Pode-se elencar outras tantas normas, federais e estaduais (inclusive a Constituição Federal), que, em sintonia com o CPM, dispensam aos PMs e demais militares o dever do silêncio – não o direito, como ocorre com aqueles que são acusados de crime.
Mas, obviamente, não é só a legislação ineficiente e draconiana a que os PMs estão submetidos que fazem com que o contraditório seja intolerado. Fosse assim, não teríamos casos de chefias avessas ao diálogo em outras polícias e até mesmo em outras instâncias da sociedade: da fábrica de peças automotivas até a loja de confecções do shopping.
Nesse sentido, outro problematizador é a forma de empoderamento das lideranças de uma organização. Mais até que as polícias militares, que demoram anos para tornar efetivamente policial o aluno-a-oficial, as polícias civis brasileiras promovem um choque de liderança significativo quando em alguns poucos meses tornam delegado o bacharel em direito aprovado em seu concurso.
Assim, agentes com décadas de anos de serviço são submetidos à chefia de novos policiais sem a experiência e o conhecimento das engrenagens da organização policial. Instantaneamente a liderança é questionada, a autoridade se vê debilitada, e o chefe precisa ter muita humildade e jogo de cintura para não causar crises de liderança, e entrar no jogo do “aqui quem manda sou eu e pronto”. O mesmo ocorre quando a liderança é imposta politicamente, sem a naturalidade do surgimento orgânico no âmbito da organização.

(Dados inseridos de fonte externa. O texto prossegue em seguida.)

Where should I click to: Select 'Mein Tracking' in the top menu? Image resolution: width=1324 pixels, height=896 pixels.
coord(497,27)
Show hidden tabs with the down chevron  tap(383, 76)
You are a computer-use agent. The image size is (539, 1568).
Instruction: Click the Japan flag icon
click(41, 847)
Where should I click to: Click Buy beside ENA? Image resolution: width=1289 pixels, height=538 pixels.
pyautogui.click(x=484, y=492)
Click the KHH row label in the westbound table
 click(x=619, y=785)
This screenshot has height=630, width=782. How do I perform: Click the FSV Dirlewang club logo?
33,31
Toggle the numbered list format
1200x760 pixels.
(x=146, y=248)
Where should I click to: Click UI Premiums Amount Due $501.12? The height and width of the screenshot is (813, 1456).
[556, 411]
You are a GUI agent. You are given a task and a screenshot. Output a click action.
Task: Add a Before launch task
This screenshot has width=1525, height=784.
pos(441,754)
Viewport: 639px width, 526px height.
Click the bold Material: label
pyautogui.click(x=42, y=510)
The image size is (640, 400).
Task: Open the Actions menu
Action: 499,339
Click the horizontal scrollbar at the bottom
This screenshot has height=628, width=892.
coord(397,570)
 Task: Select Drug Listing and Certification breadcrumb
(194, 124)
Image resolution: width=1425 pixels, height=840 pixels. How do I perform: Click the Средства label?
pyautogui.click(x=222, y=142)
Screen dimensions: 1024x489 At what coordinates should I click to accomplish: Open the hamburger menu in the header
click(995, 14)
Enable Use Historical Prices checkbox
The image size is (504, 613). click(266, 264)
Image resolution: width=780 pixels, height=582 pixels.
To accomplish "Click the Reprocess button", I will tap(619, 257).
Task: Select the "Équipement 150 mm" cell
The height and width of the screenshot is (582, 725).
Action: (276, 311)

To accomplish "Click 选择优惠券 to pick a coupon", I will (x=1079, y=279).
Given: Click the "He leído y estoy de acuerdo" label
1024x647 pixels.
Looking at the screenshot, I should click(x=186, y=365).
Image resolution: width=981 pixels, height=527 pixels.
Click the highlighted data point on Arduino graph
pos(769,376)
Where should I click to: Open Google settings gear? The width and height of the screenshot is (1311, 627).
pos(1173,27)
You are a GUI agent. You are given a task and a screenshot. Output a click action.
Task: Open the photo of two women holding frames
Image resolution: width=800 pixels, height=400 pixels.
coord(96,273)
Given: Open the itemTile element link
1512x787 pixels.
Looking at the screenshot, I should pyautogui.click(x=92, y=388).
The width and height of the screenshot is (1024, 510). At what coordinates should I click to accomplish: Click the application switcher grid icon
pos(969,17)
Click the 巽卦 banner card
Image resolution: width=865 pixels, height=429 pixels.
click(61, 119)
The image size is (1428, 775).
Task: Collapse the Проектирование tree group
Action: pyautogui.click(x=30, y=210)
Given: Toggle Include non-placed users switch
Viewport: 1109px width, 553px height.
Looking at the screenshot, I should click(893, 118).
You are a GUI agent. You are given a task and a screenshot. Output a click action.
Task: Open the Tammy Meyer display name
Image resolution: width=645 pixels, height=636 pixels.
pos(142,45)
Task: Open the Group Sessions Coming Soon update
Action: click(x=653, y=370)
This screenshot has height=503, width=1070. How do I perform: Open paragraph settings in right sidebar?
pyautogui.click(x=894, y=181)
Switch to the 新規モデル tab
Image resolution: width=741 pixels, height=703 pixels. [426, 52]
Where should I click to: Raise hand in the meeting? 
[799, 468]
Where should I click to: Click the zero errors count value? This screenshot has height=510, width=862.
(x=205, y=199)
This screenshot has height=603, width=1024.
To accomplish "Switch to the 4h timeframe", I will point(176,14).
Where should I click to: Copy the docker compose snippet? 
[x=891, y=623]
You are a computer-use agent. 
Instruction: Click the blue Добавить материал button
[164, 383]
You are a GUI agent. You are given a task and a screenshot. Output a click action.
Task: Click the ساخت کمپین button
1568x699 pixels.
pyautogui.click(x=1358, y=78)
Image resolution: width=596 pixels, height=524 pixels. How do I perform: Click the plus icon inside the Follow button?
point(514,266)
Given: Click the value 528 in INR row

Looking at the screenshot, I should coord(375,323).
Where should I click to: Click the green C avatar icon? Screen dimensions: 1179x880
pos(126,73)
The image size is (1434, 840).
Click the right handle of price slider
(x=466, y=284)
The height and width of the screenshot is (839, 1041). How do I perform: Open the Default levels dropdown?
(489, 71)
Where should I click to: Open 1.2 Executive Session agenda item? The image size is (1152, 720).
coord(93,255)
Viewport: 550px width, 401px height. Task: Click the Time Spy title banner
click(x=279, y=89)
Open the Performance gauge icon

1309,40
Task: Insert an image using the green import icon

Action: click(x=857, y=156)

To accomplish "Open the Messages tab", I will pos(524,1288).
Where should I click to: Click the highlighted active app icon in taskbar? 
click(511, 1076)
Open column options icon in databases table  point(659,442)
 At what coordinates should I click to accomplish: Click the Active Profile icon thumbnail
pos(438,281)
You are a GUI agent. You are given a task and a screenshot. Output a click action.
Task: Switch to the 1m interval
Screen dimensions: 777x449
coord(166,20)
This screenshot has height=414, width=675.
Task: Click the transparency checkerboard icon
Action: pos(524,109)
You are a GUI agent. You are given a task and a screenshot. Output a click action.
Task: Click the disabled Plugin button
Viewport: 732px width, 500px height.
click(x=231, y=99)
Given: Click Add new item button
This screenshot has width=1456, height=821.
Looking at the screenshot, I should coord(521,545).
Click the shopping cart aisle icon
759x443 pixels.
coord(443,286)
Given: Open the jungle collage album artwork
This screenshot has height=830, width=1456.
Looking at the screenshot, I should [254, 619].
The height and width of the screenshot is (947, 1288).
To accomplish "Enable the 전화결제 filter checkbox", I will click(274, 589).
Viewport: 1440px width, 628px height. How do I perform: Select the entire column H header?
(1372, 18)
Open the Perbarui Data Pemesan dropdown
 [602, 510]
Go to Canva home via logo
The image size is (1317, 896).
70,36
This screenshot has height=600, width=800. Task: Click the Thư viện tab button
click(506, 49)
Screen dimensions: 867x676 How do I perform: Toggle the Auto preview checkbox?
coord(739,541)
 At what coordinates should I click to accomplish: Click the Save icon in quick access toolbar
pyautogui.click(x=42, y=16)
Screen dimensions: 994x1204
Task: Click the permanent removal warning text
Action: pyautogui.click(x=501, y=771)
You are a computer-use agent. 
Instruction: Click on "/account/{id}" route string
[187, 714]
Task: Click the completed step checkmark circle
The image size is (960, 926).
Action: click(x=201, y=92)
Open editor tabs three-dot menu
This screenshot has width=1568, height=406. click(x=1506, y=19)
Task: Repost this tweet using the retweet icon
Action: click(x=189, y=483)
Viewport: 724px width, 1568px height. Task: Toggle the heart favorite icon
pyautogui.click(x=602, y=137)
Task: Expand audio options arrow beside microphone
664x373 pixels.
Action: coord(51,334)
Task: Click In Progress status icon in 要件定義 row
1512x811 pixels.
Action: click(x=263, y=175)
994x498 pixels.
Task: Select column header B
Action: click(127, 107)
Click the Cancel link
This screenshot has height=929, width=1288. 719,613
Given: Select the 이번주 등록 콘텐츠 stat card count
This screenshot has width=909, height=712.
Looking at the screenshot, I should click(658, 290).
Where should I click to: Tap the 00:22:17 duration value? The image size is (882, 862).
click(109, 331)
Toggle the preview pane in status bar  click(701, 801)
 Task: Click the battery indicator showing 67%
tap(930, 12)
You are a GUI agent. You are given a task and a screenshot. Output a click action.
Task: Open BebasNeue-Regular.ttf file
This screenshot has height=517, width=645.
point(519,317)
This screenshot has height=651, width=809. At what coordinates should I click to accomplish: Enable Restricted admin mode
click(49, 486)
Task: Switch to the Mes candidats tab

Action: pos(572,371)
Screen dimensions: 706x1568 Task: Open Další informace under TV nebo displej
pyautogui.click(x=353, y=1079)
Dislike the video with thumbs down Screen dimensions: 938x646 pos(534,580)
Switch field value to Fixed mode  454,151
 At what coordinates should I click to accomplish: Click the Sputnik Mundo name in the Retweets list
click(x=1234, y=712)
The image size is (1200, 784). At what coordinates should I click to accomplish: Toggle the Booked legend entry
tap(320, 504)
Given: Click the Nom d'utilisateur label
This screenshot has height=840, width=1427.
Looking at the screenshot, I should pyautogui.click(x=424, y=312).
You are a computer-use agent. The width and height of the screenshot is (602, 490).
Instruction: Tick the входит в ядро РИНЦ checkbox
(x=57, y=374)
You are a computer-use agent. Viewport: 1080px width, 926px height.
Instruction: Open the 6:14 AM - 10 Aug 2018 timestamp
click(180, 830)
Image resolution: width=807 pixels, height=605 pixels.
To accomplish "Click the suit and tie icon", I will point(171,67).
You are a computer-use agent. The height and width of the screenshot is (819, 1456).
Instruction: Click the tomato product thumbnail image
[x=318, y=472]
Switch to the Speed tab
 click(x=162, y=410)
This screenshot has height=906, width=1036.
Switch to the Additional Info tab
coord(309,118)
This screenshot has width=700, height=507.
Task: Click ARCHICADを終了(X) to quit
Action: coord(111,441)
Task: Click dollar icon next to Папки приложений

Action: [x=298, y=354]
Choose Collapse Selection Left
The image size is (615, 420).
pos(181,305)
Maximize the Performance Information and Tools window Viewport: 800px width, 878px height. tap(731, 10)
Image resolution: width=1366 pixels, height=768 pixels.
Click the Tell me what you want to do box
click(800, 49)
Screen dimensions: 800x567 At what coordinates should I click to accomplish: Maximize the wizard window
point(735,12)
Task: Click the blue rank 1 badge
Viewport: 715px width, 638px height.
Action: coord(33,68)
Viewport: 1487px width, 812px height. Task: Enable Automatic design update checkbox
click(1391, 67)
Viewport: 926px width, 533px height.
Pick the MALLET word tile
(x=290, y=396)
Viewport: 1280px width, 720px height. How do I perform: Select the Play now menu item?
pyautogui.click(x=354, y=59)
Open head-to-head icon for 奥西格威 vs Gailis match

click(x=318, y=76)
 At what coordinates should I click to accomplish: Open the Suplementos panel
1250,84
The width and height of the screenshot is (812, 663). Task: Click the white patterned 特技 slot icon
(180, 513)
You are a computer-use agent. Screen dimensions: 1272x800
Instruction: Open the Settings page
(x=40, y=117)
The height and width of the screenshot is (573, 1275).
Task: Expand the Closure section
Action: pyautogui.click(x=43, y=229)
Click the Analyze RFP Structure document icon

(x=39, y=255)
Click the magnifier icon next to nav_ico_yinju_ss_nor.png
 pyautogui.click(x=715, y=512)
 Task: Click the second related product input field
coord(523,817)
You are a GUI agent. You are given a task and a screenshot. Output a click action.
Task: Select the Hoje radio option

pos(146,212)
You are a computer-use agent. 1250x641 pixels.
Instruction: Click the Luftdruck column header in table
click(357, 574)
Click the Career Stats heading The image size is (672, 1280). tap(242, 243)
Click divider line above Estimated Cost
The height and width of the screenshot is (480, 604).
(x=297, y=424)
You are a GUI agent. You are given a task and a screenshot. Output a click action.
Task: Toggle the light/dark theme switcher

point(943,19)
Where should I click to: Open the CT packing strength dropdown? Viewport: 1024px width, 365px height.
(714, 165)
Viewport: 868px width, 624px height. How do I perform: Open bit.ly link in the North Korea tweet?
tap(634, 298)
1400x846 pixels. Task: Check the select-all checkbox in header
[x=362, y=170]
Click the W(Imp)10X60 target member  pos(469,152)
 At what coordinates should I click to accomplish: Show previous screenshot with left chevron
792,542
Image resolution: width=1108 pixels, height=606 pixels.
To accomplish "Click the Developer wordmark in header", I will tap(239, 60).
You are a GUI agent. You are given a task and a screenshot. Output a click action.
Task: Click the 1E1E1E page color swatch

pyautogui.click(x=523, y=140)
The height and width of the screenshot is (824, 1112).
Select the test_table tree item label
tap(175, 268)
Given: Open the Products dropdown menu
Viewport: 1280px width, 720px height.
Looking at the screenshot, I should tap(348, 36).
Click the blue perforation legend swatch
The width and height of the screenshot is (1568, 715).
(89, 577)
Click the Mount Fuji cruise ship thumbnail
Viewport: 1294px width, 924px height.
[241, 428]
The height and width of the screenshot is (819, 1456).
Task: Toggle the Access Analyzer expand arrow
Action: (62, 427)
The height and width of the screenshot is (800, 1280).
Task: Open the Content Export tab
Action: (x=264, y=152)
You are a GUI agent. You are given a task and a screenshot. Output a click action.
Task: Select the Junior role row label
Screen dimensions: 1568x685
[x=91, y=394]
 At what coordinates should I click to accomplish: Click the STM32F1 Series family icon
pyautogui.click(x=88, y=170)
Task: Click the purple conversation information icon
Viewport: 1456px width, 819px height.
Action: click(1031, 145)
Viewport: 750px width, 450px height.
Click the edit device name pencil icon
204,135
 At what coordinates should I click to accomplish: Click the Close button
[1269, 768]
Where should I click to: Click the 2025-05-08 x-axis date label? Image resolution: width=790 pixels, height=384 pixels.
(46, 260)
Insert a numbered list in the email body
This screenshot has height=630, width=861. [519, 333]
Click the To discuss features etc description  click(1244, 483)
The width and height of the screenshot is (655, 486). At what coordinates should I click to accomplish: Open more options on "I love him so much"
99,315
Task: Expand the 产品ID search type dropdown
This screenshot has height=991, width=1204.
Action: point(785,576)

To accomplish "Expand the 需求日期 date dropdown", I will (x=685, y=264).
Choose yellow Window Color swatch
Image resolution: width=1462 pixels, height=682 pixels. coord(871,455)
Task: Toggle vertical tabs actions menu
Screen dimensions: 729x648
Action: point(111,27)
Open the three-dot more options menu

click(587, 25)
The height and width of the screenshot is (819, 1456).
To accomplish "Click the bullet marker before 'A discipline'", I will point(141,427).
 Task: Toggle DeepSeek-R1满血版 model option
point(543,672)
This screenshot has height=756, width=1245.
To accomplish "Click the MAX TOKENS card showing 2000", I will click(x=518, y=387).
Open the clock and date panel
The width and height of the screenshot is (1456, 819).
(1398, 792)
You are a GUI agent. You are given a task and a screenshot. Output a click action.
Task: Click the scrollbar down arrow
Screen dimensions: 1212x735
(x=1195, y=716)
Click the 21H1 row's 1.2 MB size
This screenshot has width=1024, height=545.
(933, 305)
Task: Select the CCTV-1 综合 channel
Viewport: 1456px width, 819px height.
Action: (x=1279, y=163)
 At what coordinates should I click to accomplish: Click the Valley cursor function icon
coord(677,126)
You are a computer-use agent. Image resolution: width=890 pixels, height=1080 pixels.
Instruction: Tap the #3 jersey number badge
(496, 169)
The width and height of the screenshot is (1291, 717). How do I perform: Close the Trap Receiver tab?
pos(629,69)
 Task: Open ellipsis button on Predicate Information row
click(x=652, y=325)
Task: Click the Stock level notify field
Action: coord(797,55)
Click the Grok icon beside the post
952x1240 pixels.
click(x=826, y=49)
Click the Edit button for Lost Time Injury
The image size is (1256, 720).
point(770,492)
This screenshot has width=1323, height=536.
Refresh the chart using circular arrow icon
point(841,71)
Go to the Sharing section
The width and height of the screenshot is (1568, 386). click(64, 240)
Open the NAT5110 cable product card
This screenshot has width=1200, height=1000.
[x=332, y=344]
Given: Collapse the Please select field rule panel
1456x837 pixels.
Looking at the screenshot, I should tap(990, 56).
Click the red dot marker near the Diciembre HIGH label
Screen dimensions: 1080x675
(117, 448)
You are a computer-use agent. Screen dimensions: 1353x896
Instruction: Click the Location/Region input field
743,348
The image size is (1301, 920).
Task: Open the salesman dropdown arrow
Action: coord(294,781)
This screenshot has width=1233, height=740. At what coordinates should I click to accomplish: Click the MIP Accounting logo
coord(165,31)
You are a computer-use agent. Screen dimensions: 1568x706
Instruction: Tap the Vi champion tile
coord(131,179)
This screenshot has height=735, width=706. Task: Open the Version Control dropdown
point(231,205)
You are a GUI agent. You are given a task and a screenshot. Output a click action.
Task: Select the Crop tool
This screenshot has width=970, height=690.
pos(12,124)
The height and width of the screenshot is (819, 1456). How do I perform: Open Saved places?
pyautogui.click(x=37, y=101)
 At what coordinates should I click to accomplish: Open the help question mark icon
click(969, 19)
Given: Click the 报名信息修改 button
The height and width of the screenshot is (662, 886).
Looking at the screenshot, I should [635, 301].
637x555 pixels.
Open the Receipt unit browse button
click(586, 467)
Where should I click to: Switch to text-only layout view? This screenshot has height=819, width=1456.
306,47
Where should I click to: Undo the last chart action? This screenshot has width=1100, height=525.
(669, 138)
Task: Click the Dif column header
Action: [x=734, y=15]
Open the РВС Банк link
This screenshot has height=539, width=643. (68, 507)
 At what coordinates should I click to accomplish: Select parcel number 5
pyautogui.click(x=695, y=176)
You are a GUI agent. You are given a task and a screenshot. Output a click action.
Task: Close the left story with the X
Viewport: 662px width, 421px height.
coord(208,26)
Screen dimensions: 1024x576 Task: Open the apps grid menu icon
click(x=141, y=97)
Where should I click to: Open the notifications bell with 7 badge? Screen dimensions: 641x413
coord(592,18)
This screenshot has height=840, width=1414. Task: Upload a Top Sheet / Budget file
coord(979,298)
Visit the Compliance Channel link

Salvo essa situação, onde o chefe precisa se fazer líder mesmo não tendo vinculação histórica com seus subordinados, deve-se discutir o caso de quem, “nascido e criado” na corporação policial, é resistente a críticas, contraditório e diálogos que questionem suas ideias.
Se a própria vida é feita de contradições, onde o indivíduo é confrontado em suas certezas e estabilidades, e com isso aprende, como admitir que qualquer organização avançará com a “unanimidade de um só”? É preciso dizer que não basta colocar a tropa em forma e, sob a proteção do microfone, pedir que as contradições sejam manifestadas. Isso é apenas legitimar a intolerância às discordâncias.
As polícias, e os policiais, precisam se doar com afinco à tolerância às discordâncias. A mesma argamassa que sustenta os muros do superior que se torna inacessível ao subordinado constrói a barreira do policial na rua contra o cidadão comum. É preciso ouvir, paciente e dedicadamente, de quem quer que seja, tudo o que há para ser dito. Anulada essa possibilidade, só resta a explosão, o embate (não o debate), a violência.